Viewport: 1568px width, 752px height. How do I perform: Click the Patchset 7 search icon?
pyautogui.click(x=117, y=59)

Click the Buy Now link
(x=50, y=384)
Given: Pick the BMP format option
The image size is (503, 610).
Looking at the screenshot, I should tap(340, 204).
# # # # # # #
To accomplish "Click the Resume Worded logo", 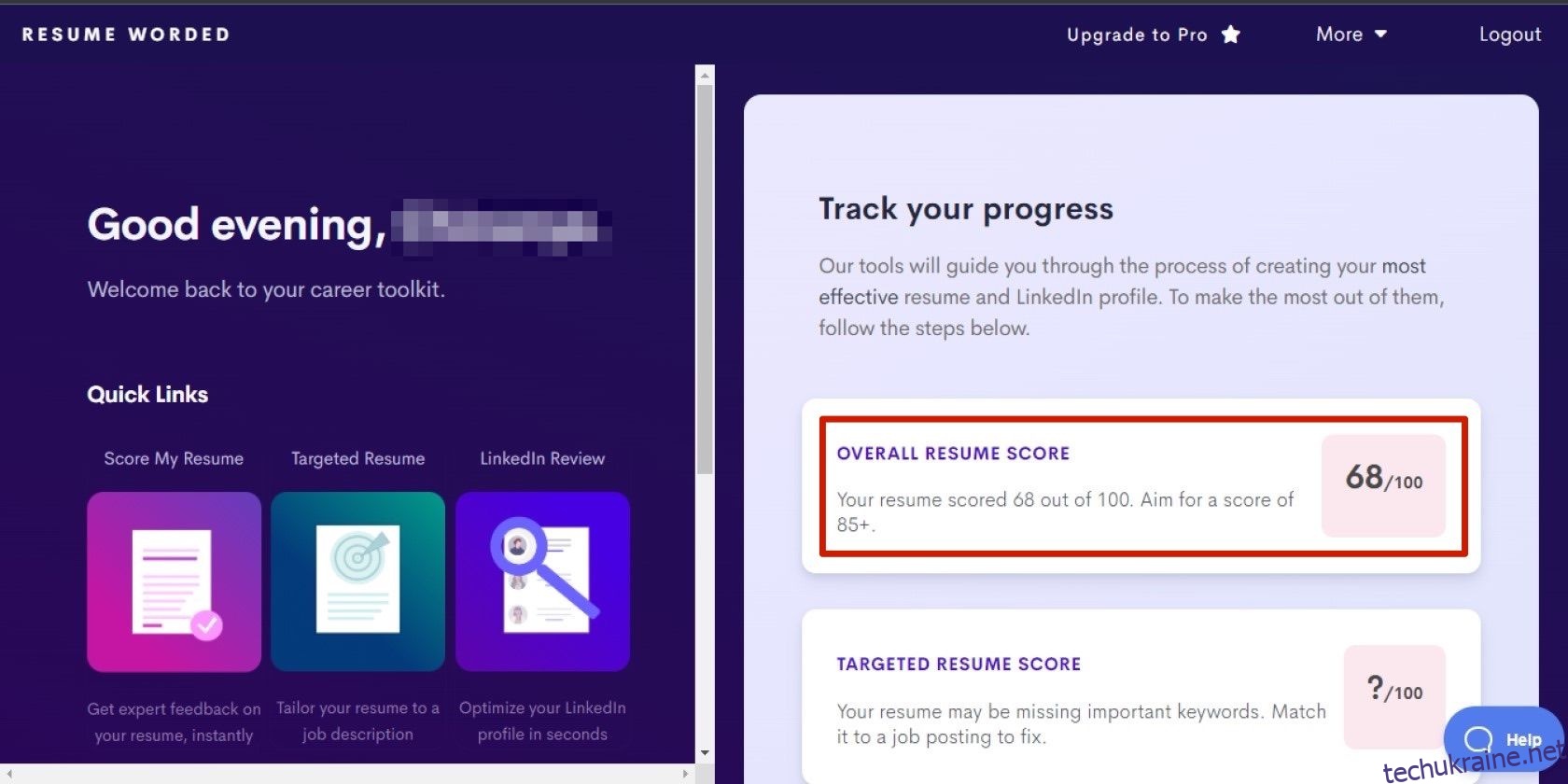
# # # # # # #
◆ Task ◆
Whatever else the listing above holds, retype exactly only the lines from the one containing "Viewport: 1568px width, 752px" to the one containing "Given: Pick the BMP format option", both ends kept.

◆ Solved problem ◆
Viewport: 1568px width, 752px height. How do I perform: Click the Patchset 7 search icon?
pyautogui.click(x=117, y=59)

Click the Buy Now link
(x=50, y=384)
Given: Pick the BMP format option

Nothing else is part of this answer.